TASK OBJECTIVE: Please set down, unchanged, each line from the one with "Task: Expand the Tools dropdown menu" to the final line of the data below, both included. Drop the pictures.

··· DATA EXTRACT ···

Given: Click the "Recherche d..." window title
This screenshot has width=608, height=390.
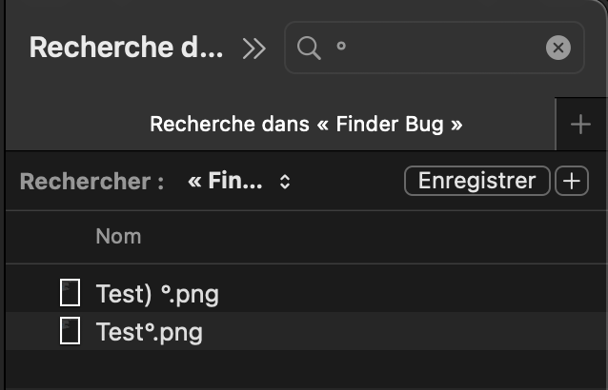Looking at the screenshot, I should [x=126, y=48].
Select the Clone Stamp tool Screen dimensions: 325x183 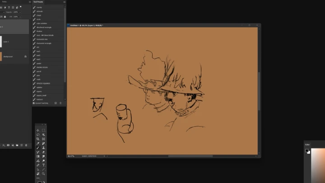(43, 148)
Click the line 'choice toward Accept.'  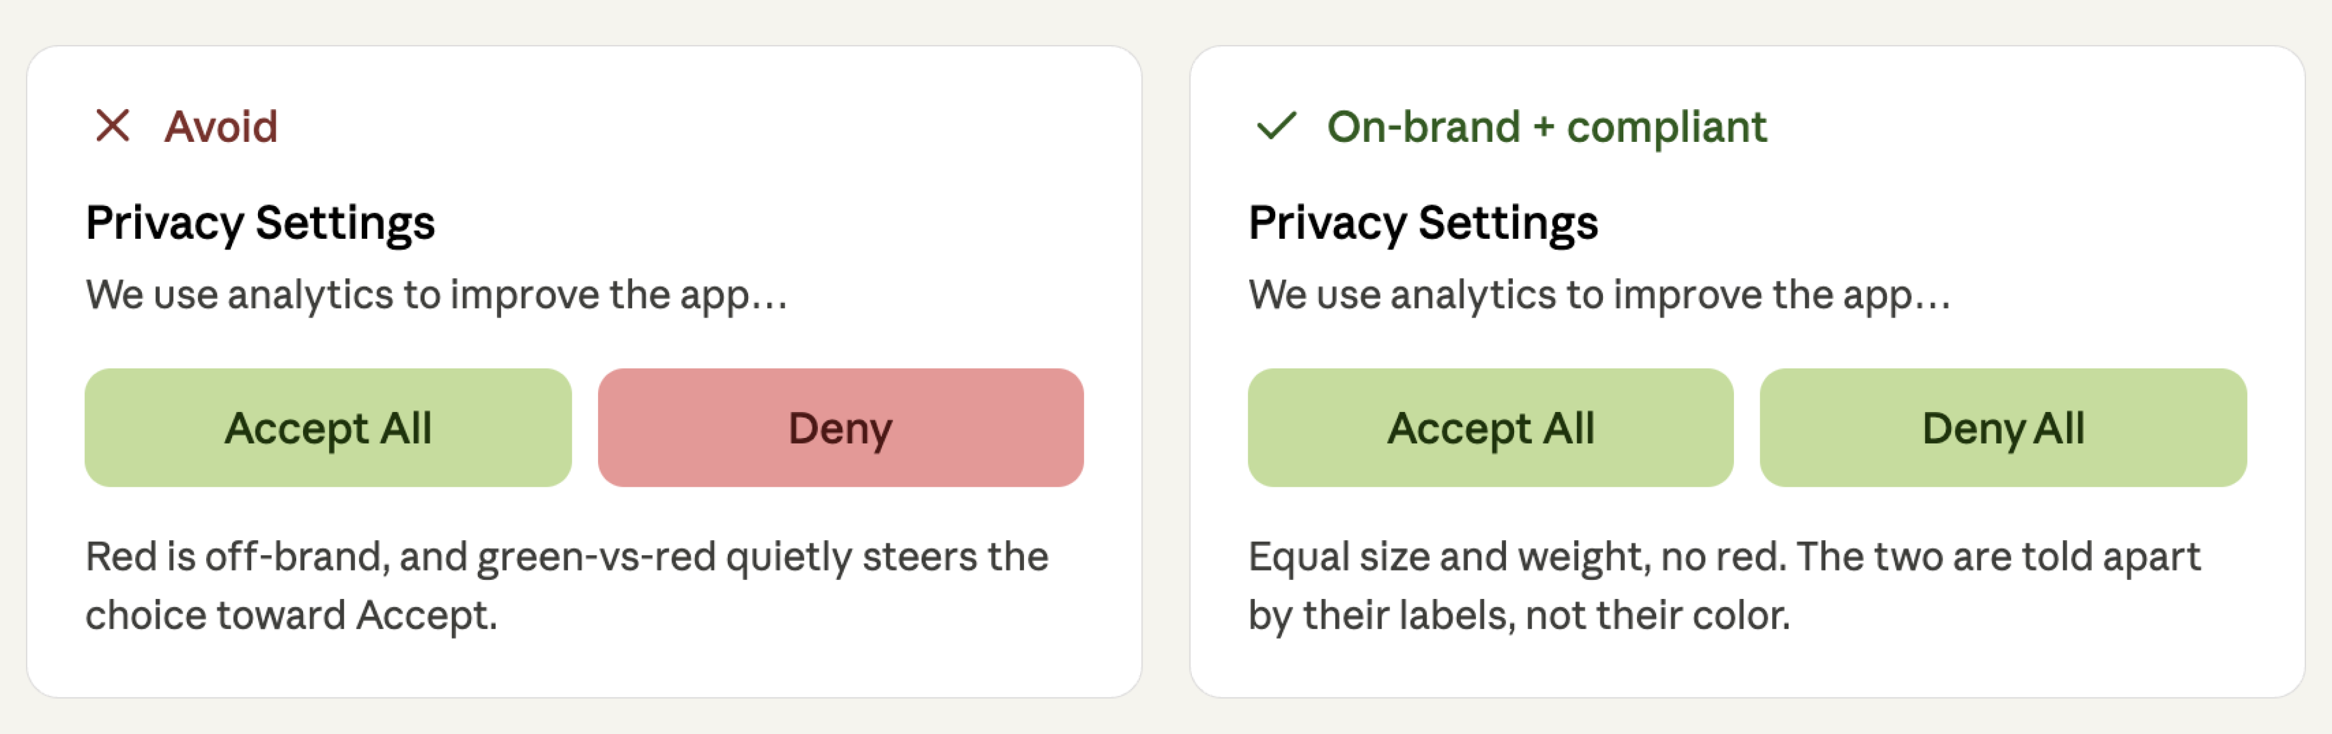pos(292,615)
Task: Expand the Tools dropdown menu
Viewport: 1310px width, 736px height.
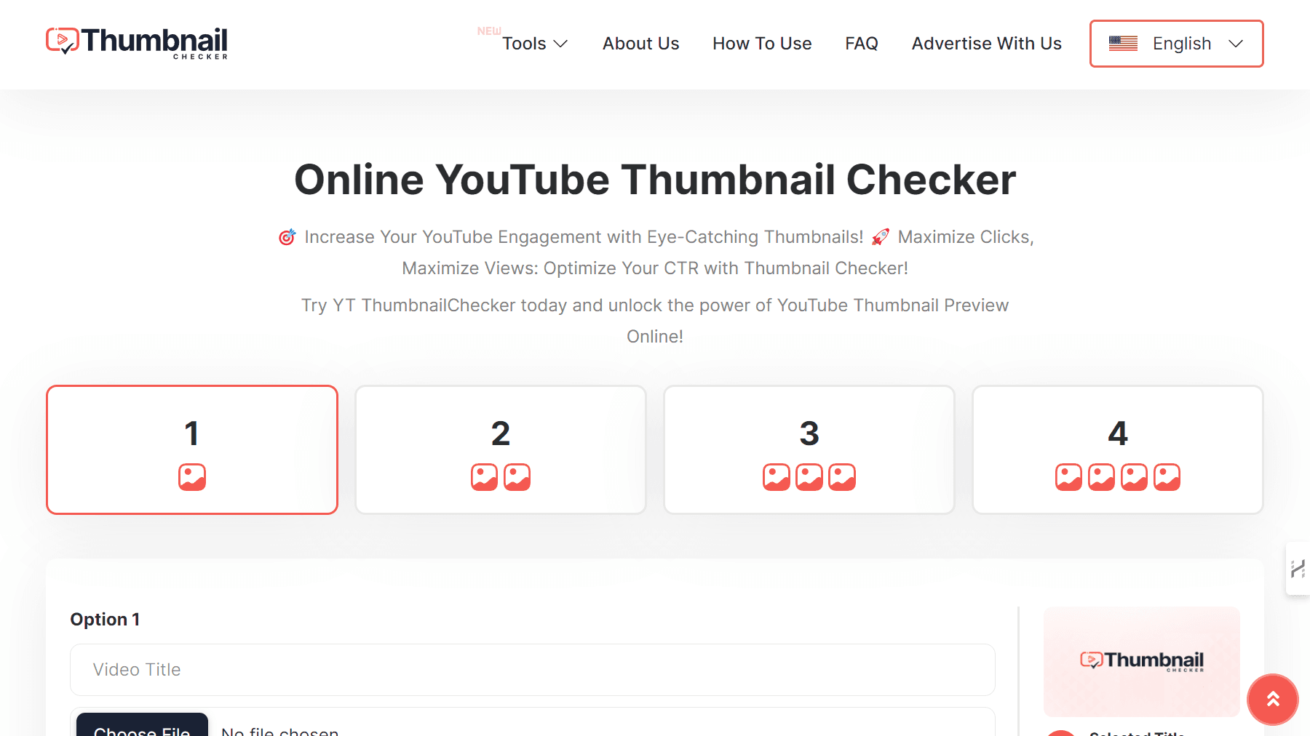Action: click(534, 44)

···

FINISHED TASK:
Task: Expand the Tools dropdown menu
Viewport: 1310px width, 736px height.
Action: click(534, 44)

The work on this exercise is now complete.